Now, to pretrain it, they should have obviously used the Next Sentence Prediction task. But when I do a AutoModelForNextSentencePrediction.from_pretrained("jeniya/BERTOverflow")
, I get a warning message saying:
Some weights of BertForNextSentencePrediction were not initialized from the model checkpoint at jeniya/BERTOverflow and are newly initialized: ['cls.seq_relationship.weight', 'cls.seq_relationship.bias']
You should probably TRAIN this model on a down-stream task to be able to use it for predictions and inference.
Now, I get that the message is telling me that the NSP head does not come with this model and so has been initialized randomly. My question is, if they have published pre-trained a BERT model on some custom data, shouldn’t they also have used an NSP head for their pretraining objective? If so, where did that head go? Did they just throw it away?

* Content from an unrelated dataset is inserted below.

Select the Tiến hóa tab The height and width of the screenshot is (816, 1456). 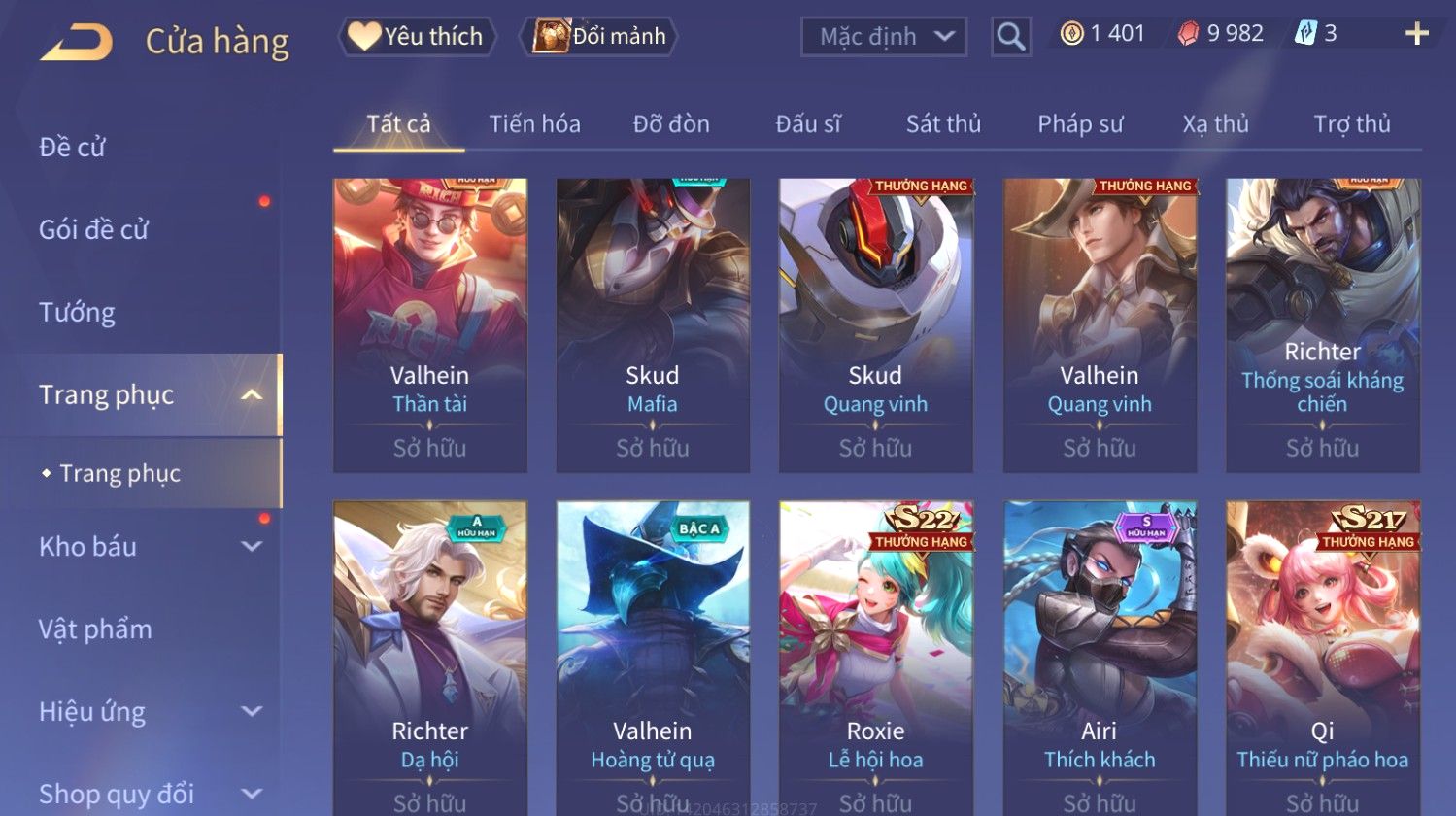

If so, how would I go about getting this custom model to work for the task of NSP? Should I pre-train the whole goddamn thing again, but this time not throw away the NSP head? Or can I simply do something like use AutoModel
, and extract the [CLS]
token representation, and put a MLP on top of that and train it with a few examples to do NSP? The former would be infeasible given the compute requirements. I feel like the latter is just wrong. Am I missing something?
Any help would be greatly appreciated! Thank you!